The records that follow need to be output exactly as they are.
[RECORDS SHOWN — start]
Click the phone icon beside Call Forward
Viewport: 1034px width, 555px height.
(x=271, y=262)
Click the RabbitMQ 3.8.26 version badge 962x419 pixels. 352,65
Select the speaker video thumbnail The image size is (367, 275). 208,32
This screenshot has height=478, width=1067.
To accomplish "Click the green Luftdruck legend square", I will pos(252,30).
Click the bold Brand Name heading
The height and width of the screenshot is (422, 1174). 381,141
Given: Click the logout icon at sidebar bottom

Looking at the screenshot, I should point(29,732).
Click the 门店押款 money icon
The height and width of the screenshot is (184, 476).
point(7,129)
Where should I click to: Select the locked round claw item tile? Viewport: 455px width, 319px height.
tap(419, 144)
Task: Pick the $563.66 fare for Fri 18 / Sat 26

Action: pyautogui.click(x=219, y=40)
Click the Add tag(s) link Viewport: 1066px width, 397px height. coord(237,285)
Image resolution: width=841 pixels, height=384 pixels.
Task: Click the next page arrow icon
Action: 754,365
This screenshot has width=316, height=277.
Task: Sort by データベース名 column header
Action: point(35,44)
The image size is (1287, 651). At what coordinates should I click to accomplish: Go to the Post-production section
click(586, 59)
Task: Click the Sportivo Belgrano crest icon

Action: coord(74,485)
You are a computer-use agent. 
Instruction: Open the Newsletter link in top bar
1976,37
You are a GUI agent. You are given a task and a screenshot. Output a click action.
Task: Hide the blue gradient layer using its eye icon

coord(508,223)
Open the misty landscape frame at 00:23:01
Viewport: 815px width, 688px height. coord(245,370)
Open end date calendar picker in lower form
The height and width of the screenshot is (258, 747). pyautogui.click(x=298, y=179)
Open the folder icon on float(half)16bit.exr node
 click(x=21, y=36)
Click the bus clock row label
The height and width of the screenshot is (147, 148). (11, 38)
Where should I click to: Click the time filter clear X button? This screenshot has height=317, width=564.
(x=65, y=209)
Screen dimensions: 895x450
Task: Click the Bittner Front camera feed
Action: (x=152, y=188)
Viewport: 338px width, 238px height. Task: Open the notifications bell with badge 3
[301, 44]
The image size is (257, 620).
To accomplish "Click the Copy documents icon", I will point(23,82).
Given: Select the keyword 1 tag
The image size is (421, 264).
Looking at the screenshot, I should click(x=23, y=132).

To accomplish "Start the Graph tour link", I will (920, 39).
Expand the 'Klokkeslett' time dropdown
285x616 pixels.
[RECORDS SHOWN — finish]
◆ TASK SOLUTION
Click the phone icon beside Call Forward
Viewport: 1034px width, 555px height.
(x=271, y=262)
Click the RabbitMQ 3.8.26 version badge 962x419 pixels. 352,65
Select the speaker video thumbnail The image size is (367, 275). 208,32
This screenshot has height=478, width=1067.
To accomplish "Click the green Luftdruck legend square", I will pos(252,30).
Click the bold Brand Name heading
The height and width of the screenshot is (422, 1174). 381,141
Given: Click the logout icon at sidebar bottom

Looking at the screenshot, I should point(29,732).
Click the 门店押款 money icon
The height and width of the screenshot is (184, 476).
point(7,129)
Where should I click to: Select the locked round claw item tile? Viewport: 455px width, 319px height.
tap(419, 144)
Task: Pick the $563.66 fare for Fri 18 / Sat 26

Action: pyautogui.click(x=219, y=40)
Click the Add tag(s) link Viewport: 1066px width, 397px height. coord(237,285)
Image resolution: width=841 pixels, height=384 pixels.
Task: Click the next page arrow icon
Action: 754,365
This screenshot has width=316, height=277.
Task: Sort by データベース名 column header
Action: point(35,44)
The image size is (1287, 651). At what coordinates should I click to accomplish: Go to the Post-production section
click(586, 59)
Task: Click the Sportivo Belgrano crest icon

Action: coord(74,485)
You are a computer-use agent. 
Instruction: Open the Newsletter link in top bar
1976,37
You are a GUI agent. You are given a task and a screenshot. Output a click action.
Task: Hide the blue gradient layer using its eye icon

coord(508,223)
Open the misty landscape frame at 00:23:01
Viewport: 815px width, 688px height. coord(245,370)
Open end date calendar picker in lower form
The height and width of the screenshot is (258, 747). pyautogui.click(x=298, y=179)
Open the folder icon on float(half)16bit.exr node
 click(x=21, y=36)
Click the bus clock row label
The height and width of the screenshot is (147, 148). (11, 38)
Where should I click to: Click the time filter clear X button? This screenshot has height=317, width=564.
(x=65, y=209)
Screen dimensions: 895x450
Task: Click the Bittner Front camera feed
Action: (x=152, y=188)
Viewport: 338px width, 238px height. Task: Open the notifications bell with badge 3
[301, 44]
The image size is (257, 620).
To accomplish "Click the Copy documents icon", I will point(23,82).
Given: Select the keyword 1 tag
The image size is (421, 264).
Looking at the screenshot, I should click(x=23, y=132).

To accomplish "Start the Graph tour link", I will (920, 39).
Expand the 'Klokkeslett' time dropdown
285x616 pixels.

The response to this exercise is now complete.